中小企業庁では、毎年3月と9月の「価格交渉促進月間」に合わせ、受注企業が、発注企業にどの程度価格交渉・価格転嫁できたかを把握するための調査を実施している。2024年9月時点の調査の結果、発注側企業からの申し入れがあり、価格交渉が行われた割合は、前回から約2ポイント増の28.3%で、価格交渉できる雰囲気がさらに醸成されつつあることがわかった。
「価格転嫁」とは、モノやサービスを製造・提供する際にコストが膨らんだとき、その上昇分を価格に反映すること。

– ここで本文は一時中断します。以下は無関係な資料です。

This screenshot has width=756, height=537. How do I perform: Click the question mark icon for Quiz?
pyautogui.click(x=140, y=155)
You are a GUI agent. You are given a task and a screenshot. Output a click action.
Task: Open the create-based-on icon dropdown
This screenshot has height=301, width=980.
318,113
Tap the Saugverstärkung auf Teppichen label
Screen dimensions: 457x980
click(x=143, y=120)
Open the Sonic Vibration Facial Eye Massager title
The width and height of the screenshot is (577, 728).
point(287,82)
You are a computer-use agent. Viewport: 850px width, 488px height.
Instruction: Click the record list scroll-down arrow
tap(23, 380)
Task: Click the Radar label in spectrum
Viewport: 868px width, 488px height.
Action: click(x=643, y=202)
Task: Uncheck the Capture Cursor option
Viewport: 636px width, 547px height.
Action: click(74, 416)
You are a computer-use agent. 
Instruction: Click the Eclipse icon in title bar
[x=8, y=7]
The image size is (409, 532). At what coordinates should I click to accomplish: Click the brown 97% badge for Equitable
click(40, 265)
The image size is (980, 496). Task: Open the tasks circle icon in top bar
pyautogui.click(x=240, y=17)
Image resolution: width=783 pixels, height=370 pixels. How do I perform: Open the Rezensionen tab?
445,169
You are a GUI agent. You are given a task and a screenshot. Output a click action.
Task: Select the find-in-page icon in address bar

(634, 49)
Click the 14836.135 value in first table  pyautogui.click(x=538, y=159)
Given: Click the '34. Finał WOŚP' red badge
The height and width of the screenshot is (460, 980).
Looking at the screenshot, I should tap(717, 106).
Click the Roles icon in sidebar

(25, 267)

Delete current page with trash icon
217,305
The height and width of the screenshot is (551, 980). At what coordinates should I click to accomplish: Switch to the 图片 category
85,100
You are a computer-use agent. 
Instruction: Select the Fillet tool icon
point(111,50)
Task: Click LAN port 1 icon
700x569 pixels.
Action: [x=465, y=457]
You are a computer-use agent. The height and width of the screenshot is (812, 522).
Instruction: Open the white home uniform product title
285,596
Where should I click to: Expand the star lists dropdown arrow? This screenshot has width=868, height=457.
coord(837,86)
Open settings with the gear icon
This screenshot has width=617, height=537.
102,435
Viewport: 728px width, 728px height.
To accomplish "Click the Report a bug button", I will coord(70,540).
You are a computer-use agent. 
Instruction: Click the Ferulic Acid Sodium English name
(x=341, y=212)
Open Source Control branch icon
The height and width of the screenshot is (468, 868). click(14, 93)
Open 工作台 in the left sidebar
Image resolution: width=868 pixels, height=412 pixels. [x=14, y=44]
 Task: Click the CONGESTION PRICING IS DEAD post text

そして、その「価格転嫁」に先立って行われるのが、発注者・受注者間で行われる「価格交渉」であり、この2つはクルマの両輪といえる。
調査の結果、価格転嫁率は49.7%で、コストの増額分を全額価格転嫁できた企業の割合が増加したものの、「転嫁できた企業」と「できない企業」とで二極化が明らかとなっている。
価格交渉が行われた企業のうち、7割超が「労務費についても価格交渉が実施された」と回答した。
価格交渉が行われたものの、コスト上昇分の全額の価格転嫁には至らなかった企業のうち、発注企業から価格転嫁について、「納得できる説明があった」と回答した企業は約6割であった。
サプライチェーンの段階と価格転嫁の関係については、受注企業の取引階層が深くなるにつれて、価格転嫁の割合が低くなる傾向がみられた。
賃上げ率については、価格転嫁ができている割合が高いほど、受注企業の賃上げ率も高い傾向がみられた。
今後は、来年2月上旬目途に発注企業ごとの価格交渉・価格転嫁の評価を記載したリストを公表し、その後、評価が芳しくない企業に対する、所管大臣名による指導・助言を行う予定。